In my essay, “A Guantanamo on the Sea”: The Difficulty of Prosecuting Pirates and Terrorists, 98 California L. Rev. __ (forthcoming, Feb. 2010), I discuss why both legal and military responses to piracy are failing, despite the avowed commitment of all leading nations to deal with the problem, and the massive naval forces devoted to it. The following is adapted from the introduction; at the end of the post, I will say a few words about the direction of subsequent posts.
The unprecedented epidemic of piracy that broke out in the Gulf of Aden last summer lead to a response that at first appears to be the model of international cooperation. An unprecedented naval force from over twenty powerful nations has assembled in the Gulf of Aden. The U.N. Security Council has acted with unusual vigor, unanimously authorizing the use force against pirates even in sovereign Somali territory. This could be seen as a high point for a new international legal order.
Yet the international response to piracy has by all accounts turned out to be a dismal failure. The countries policing the Gulf of Aden refuse to attack or arrest pirates. As the National Security Council put it a few months ago, “Somali-based piracy is flourishing because it is . . . nearly consequence-free.”
Whatever the difficulties of catching pirates, diplomatic and military officials make clear that prosecuting them is even more daunting. This is supremely ironic: piracy is the paradigmatic and oldest of international crimes, and one of the few offenses which international law requires nations to take active measures to suppress. However, a variety of second-order international legal rules, norms, and expectations that pull in the opposite direction have completely frustrated the effort. International rules make detention and prosecution so costly that even the most powerful nations prefer to let the criminals go free, leaving them to continue looting the one-third of world trade that passes through the Gulf of Aden.
Many of the legal issues that prevent states from effectively dealing with pirates are precisely the same as those that have plagued responses to international terrorism. Pirates are fighters in some sense, but they are not state actors or guerrillas as traditionally defined. Thus the “War on Piracy” and the “War on Terror” both raise questions about the legal status of conflicts between traditional states and diffuse multinational networks. Pirates, like terrorists, fall in the gray zone between military combatants and civilians. But the similarities between the legal problems of piracy in Somalia and those of the battle against international terrorism do not end there. Lack of clarity about pirates’ prisoner of war status, the use of prolonged detention, rendition to countries with poor human rights records, claims of abuse by the detainees, accidental killings of innocent civilians, the difficulty of proving cases arising from the field of active military operations in civilian court, and the legality of “targeted killings” of suspected wrongdoers are just a few of the issues that have plagued both legal efforts against international terrorists and against piracy in the just first few months of the recent Somali campaign.
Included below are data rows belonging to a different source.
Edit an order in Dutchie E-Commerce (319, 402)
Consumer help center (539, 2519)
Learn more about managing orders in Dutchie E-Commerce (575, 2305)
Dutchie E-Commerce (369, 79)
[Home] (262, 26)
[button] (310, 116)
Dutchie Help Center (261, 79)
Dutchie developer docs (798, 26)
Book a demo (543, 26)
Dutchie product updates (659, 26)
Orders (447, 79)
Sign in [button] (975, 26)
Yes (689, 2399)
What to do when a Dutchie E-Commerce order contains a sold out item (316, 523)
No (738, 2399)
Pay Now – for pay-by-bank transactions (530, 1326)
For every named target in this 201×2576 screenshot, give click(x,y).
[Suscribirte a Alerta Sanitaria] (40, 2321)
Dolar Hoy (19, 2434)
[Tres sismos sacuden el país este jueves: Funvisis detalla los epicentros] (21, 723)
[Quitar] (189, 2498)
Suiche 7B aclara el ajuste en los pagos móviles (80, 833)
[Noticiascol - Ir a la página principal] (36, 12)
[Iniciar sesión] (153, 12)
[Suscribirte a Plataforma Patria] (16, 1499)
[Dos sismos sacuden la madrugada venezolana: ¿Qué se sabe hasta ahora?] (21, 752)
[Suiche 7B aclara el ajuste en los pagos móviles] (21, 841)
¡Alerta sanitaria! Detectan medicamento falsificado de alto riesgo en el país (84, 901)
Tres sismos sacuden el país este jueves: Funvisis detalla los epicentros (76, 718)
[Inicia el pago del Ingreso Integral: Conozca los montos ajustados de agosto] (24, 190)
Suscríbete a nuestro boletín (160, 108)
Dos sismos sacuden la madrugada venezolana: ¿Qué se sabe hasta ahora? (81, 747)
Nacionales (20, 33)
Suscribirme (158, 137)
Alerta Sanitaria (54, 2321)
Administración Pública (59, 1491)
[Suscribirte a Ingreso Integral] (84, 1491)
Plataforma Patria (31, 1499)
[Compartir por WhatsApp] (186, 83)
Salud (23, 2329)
The legal obstacles come from international humanitarian law, including the Geneva Conventions, a variety of human rights treaties, international refugee law, the U.N. Convention on the Law of the Sea, and other sources. None of these measures were designed to obstruct anti-piracy efforts. Indeed, all were promulgated with no thought about piracy whatsoever. But the growth of international legal norms that limit state authority and provide greater protections for individuals have the combined effect of preventing nations from performing the oldest and perhaps most basic law enforcement function in international law: preventing piracy.
The current failure of the piracy campaign offers lessons about one of the most prominent and contentious issues of the day: the most appropriate legal ordinary criminal process or some adaptation of it can effectively deal with alleged terrorists captured abroad. The Obama Administration plans to replace the military commission proceedings at Guantánamo with trials in civilian courts. The failure of an identical scheme in the battle against piracy has important implications for those plans. The refusal of countries involved in the anti-piracy campaign to even attempt prosecution suggests that the legal issues pose daunting and perhaps insurmountable challenges. In short, problems with modern piracy suggest that the criminal approach to suspected terror detainees may prove quite difficult.
Subsequent posts will look at the possibility of trying the pirate captured this week in Kenya, as well as some specific difficulties raised by trying pirates, difficulties I suspect the Justice and State Departments are wrestling with right now.
The problems of the piracy campaign also have broader lessons about universal jurisdiction and the over state of public international law today, issues which I hope to explore at the end of this series of posts.
NOTE: I will not be responding to posts or emails from Tuesday to Thursday night due to the Passover holiday, though I will still be posting through an automated feature.